Imagine being 16 years old, running away from your adoptive parents and finding yourself living in a motel with an abusive pimp. Imagine, in the midst of that, being picked up at a Sonic Drive-In by a 43-year-old stranger who agreed to pay you $150 for sex, and once in bed with him, fearing for your life when you believe he is going to hurt you. Then imagine being sentenced to life in prison, and spending the next 15 years behind bars for shooting him in self-defense. This is the story of Cyntoia Brown, now 31, who was released from a Tennessee prison on Wednesday, after sparking national headlines and furious calls for criminal justice reform, including from Rihanna and Kim Kardashian West.

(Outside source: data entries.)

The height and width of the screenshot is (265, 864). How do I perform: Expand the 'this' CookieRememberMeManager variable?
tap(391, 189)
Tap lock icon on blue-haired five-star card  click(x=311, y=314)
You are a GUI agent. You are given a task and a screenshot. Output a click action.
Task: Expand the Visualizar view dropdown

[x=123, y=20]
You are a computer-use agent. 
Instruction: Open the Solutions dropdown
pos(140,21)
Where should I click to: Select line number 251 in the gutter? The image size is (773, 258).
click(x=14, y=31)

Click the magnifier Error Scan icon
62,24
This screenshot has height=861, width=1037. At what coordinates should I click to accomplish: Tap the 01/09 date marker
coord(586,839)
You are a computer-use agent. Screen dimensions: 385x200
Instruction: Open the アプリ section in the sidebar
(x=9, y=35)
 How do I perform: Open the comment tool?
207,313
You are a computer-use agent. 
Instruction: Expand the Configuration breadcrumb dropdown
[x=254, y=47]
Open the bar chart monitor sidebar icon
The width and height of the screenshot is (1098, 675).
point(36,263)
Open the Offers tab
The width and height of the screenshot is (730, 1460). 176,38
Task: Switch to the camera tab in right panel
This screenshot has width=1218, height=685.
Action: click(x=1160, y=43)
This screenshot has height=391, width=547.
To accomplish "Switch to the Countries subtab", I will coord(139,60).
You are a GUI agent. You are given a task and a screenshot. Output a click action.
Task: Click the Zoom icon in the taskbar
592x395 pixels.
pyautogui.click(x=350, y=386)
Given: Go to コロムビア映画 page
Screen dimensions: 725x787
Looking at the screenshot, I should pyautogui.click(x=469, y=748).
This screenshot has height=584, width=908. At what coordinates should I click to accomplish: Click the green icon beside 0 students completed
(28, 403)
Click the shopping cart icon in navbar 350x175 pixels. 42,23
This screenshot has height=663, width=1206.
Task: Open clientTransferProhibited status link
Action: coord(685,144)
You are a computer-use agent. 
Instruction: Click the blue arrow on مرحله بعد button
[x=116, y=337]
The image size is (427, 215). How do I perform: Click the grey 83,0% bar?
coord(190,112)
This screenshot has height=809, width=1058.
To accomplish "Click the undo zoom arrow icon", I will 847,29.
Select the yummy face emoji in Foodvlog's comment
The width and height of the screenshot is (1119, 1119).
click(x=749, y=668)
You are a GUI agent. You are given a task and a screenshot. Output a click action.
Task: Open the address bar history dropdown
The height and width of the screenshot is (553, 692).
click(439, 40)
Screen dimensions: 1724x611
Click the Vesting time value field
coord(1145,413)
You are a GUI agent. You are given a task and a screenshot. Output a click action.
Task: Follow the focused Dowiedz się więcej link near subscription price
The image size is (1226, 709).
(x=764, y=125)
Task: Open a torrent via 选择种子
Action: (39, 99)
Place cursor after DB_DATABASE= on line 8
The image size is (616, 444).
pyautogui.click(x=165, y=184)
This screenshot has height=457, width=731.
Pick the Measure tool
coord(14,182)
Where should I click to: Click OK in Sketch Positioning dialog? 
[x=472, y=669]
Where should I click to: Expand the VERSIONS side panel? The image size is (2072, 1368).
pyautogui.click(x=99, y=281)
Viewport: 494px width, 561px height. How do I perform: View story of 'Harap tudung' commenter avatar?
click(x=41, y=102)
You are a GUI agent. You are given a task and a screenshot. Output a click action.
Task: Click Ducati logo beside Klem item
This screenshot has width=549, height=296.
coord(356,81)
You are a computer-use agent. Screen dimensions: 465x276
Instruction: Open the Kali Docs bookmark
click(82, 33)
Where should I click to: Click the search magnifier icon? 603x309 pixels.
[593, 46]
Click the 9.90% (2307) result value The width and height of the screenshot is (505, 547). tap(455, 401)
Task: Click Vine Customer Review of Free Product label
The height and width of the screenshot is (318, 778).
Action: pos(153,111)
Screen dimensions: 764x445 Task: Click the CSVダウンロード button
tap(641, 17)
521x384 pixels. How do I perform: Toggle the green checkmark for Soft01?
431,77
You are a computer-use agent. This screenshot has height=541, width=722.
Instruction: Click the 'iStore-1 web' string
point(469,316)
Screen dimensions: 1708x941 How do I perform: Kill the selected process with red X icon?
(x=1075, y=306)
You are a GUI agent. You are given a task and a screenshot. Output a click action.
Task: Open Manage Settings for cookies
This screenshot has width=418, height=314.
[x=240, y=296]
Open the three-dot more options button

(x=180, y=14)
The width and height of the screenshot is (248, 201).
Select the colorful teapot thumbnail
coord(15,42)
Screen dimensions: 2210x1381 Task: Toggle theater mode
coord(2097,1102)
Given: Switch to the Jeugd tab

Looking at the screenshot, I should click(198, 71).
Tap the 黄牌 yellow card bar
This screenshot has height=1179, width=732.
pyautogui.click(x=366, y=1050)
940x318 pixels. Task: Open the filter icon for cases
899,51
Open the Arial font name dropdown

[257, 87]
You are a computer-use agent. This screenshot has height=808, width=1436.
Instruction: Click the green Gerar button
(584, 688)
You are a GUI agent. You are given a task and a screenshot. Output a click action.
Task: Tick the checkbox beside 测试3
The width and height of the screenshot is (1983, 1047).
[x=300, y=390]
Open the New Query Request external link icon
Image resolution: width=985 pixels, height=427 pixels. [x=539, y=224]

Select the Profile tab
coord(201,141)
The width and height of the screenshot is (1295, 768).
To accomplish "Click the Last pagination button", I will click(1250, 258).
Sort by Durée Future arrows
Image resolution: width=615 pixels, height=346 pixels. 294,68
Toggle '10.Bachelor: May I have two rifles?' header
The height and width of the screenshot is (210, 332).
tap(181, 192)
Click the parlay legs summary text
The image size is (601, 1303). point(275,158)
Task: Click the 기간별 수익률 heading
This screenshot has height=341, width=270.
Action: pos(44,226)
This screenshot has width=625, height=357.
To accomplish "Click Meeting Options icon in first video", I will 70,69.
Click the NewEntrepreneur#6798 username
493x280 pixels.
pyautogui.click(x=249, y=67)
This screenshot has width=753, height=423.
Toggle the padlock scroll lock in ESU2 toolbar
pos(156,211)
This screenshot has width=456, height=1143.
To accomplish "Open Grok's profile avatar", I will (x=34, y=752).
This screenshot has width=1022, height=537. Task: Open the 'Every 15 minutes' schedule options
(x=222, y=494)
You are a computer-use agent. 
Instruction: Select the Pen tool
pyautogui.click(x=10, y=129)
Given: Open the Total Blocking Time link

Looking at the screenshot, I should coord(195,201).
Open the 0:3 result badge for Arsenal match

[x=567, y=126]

Under pressure from advocates in January, outgoing Republican governor Bill Haslam granted her clemency, and Brown’s life sentence was commuted to 15 years from the date of her arrest in 2004, when she was tried as an adult for killing Johnny M. Allen, a real estate broker who agreed to pay an underage Brown for sex. Brown told authorities she feared for her life when, in bed with Allen, she believed he was reaching for a gun. At the time of her arrest, Brown said she had run away from home and been forced into prostitution by a pimp who had raped her.
Had Brown’s life sentence remained, she would not have been eligible for parole until 2055—after 51 years in jail—when she’d be 67 years old. When announcing that he’d grant Brown clemency, Haslam said she had committed a “horrific crime at the age of 16,” but “imposing a life sentence on a juvenile that would require her to serve at least 51 years before even being eligible for parole consideration is too harsh, especially in light of the extraordinary steps Ms. Brown has taken to rebuild her life.” During her 15 years behind bars, Brown was praised as a “model prisoner” who earned both an associate degree—with a 4.0 GPA—and a high school equivalency diploma.
“Society was better off with Cyntoia out of prison,” Haslam told the Today show on Wednesday.
Through attorneys, Brown released a statement vowing to use her experience “to help other women and girls suffering abuse and exploitation.” She will soon say much more: this week, Atria Books announced it will publish Free Cyntoia, a book Brown wrote over the course of her incarceration.
According to the publisher: “In her own words, Cyntoia Brown shares the riveting and redemptive story of how she changed her life for the better.”